Plant & Agricultural Bioscience

Environment & Ecology


Warwick Centres and GRPs

Food GRP

Warwick Institute of Engagement


Vacancies and Opportunities

For PhD and postdoctoral opportunities, and interest in potential collaborations, please contact me at the above email address.


Research Interests

Professor Holub is a geneticist, systems-thinker and a fellow of Warwick Institute of Engagement. He applies his experience to genetic improvement of food crops and public access to affordable food diversity. Recently, he has been selecting Meso-american crops for UK production including common beans (Phaseolus vulgaris), tomatoes, peppers, tomatillos and herbs. The aim is to enable a food system that better serves public health using seed, soil and British sunshine.

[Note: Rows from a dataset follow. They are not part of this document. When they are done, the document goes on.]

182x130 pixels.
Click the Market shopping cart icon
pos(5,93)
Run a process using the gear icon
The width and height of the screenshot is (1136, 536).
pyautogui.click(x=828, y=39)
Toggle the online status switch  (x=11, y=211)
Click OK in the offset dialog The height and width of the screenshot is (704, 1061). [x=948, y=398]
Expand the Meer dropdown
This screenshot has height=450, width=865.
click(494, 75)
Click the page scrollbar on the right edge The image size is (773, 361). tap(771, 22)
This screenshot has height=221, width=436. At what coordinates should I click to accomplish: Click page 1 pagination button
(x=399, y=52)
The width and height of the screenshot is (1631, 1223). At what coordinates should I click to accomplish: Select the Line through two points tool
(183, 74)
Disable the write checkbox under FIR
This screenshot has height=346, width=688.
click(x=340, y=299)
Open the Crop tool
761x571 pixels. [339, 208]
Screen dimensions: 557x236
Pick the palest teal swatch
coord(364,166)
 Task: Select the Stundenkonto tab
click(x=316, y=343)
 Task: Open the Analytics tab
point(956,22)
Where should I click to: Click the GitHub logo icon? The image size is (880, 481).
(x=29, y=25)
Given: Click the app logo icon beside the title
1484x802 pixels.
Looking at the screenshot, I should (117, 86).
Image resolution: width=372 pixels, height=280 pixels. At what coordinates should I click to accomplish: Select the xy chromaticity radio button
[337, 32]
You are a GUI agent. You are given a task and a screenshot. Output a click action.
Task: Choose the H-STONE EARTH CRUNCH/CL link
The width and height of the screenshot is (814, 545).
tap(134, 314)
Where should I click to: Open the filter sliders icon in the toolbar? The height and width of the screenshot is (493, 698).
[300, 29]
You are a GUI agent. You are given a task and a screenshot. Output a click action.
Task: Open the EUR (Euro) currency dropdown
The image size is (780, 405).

The UK is a nation of bean and tomato eaters-- served for example on toast or jacket potato. With this in mind, Professor Holub is working to establish new varieties of our favourite pulse, the common bean, for cooking with other home-grown ingredients. Provenance, convenience and versatility are key, especially knowing that all of ingredients in a commercial tin of navy beans in tomato sauce are imported. Thus, National Listing was obtained for three bean varieties: Capulet (looks like an imported navy bean), Godiva (a novel blonde kidney-like bean) and Olivia (an oval black bean).

Participatory research with consumers was launched in Coventry for the 2019 British Science Festival [For more information see: www.2BHealthyGB.com]. In February 2023, he registered a company (Nurtural Limited) with five co-directors which will transition into a social enterprise with a mission of 'connecting Ambassadors of Change (from kitchens and gardens and farms) for rejuvenating food environments in every community.'

Research: Technical Summary

The Phaseolus bean breeding programme at UofW has used conventional methods, dating back to the inventor of genetics Gregor Mendel. Molecular genetic characterisation of major alleles for important traits has been a focus, for example, recessive alleles for bacterial and viral resistance have been identified (which are priority markers for durable disease resistance). These will be useful for future accelerated whole genome selection. Genetic transformation is not currently possible in P. vulgaris so gene editing and genetic modification are not realistic options for genetic improvement of this legume crop.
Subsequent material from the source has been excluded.